O meu avô contava-me que os ingleses, no Uganda, vestiam-se de smoking para jantar, nem que estivessem numa tenda no mato. Era a maneira de não se deixarem cafrealizar. Tinham um conceito alargado de natureza que incluída as trovadas, os crocodilos, as montanhas, o capim, as cobras e os governantes locais. Encaravam tudo isto como uma inevitabilidade, mas não se misturavam.

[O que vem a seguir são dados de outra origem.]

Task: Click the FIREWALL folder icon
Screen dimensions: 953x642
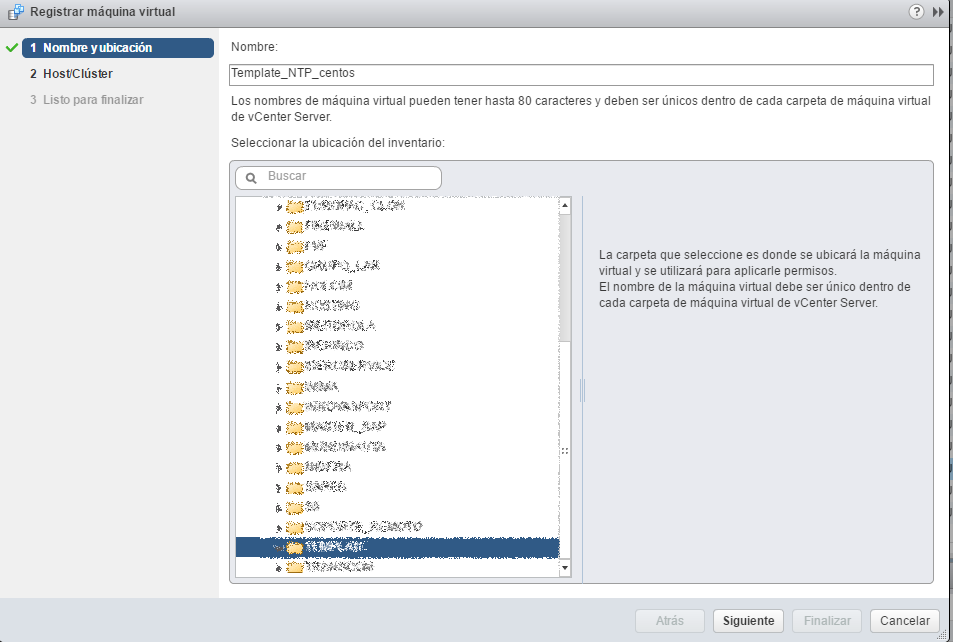Action: tap(294, 226)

Como Portugal se está a tornar Uganda, Commonsense vai tornar-se um «inglês no Uganda»: o dia, a noite, o vento, o mar, os bichos, o ladrões, os corruptos, os recebedores-de-comissões, os arranjadores-de-negócios, os compradores-de-jornalistas, os pagadores-de-políticos, os jornalistas e os políticos, a escom, a mota/engil, o jorge coelho, o isaltino, o valentim loureiro, a fátima felgueiras, o paulo pedroso, o sócrates, o eleitorado, os traficantes e os drogados, os pedófilos e os seus advogados, os banqueiros e os agiotas, tudo isto é inevitável e faz parte da natureza. É preciso viver com tudo isso, sem me misturar nem me cafrealizar. E não vale a pena dar murros em pontas de facas.
Como já não há os ingleses que andavam no Uganda nem o Uganda desse tempo, numa actualização imprescindível, Commonsense será aqui como um Europeu em Portugal.